Texto fornecido:
Do dia em que vi um Lancia Stratos...(crónica)
Na passada semana, em pleno Parque de Assistência junto ao Estádio do Algarve, dei por mim rapidamente a pensar nas emoções e sentidos que me despertam aquele movimento e cores bem próprios dos ralis. A proximidade com os pilotos, neste último caso até estrelas do Mundial por lá andavam, a perícia dos mecânicos, a ansiedade dos responsáveis pelas equipas e tudo o que se passa naquela zona em particular. É que, mais do que nos troços, onde aí sim me delicio com a habilidade que é conduzir um automóvel de competição a alta velocidade (e em recinto ou local vedado para o efeito ), nas assistências ou parques fechados estou bem perto do encanto dos carros. Gosto muito de ralis, perícias, circuitos e tudo o resto, mas são os carros que me levam ao enlevo. Uns pelas suas formas e cores, outros pelo andamento que já quietinhos -fazem sempre recordar, outros ainda pela simples magia do seu barulho mesmo que ao ralenti
Tinha pensado desfiar agora a lista de carros que mais me marcaram nas diversas vivências que fui tendo pelos ralis, alguns até unicamente relacionados a pessoas amigas ou a episódios mais ou menos caricatos. Mas isso fica para a acesa actividade dos fóruns de discussão na internet, para uma conversa de café ou para uma troca de impressões em cima de um qualquer muro junto a um troço de um qualquer rali. Vou só revelar aquele que é o meu carro de eleição no mundo mágico dos ralis: o Lancia Stratos.

Exercício proposto: Na crónica sobre ralis, junto a que estádio ficava o Parque de Assistência?

Dados fornecidos:
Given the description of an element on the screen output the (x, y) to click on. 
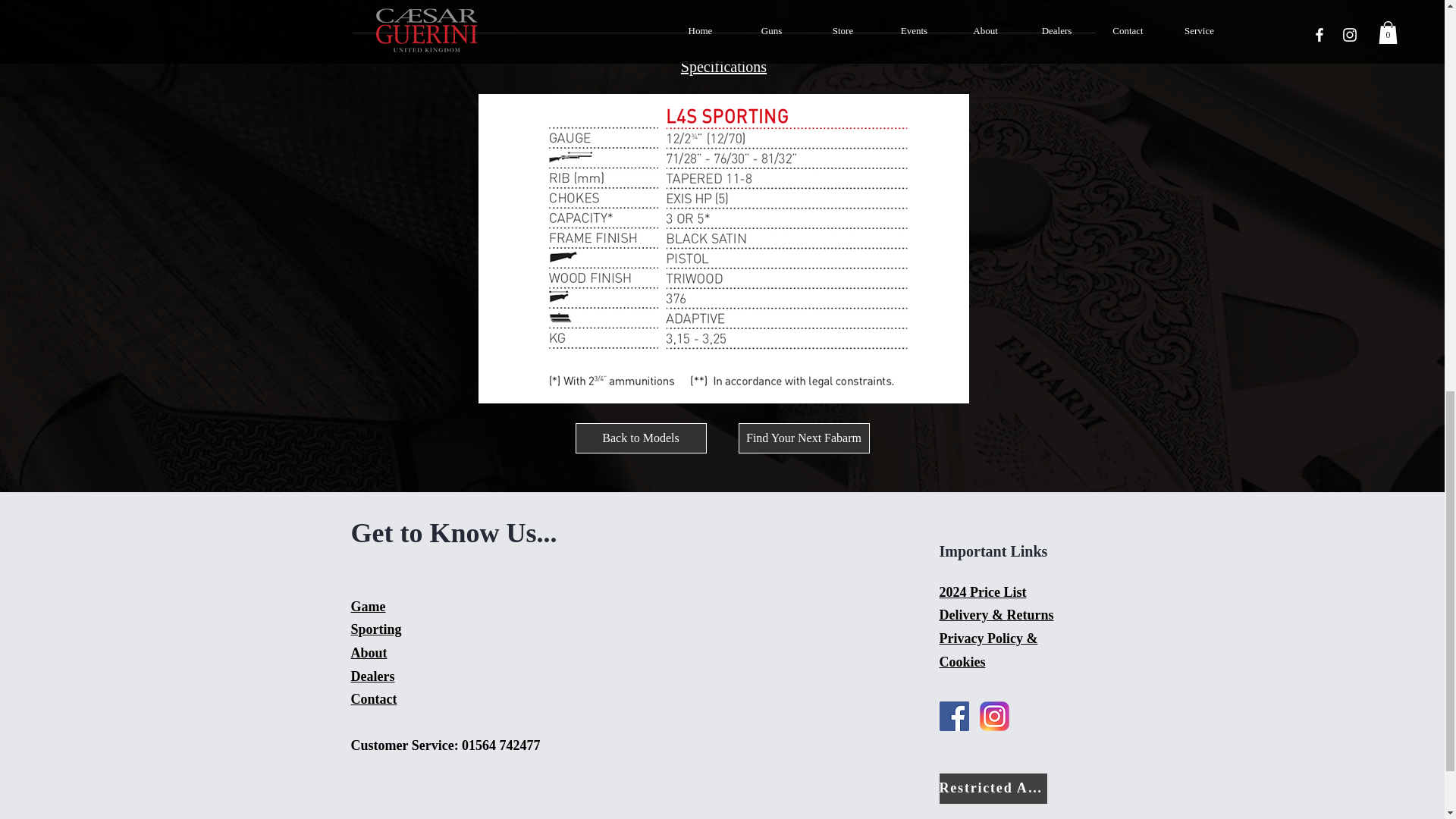
Find Your Next Fabarm (803, 438)
Sporting (375, 629)
Back to Models (640, 438)
Restricted Area (992, 788)
Dealers (372, 676)
Game (367, 606)
2024 Price List (982, 591)
Contact (373, 698)
About (368, 652)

Resposta correta: Junto ao Estádio do Algarve.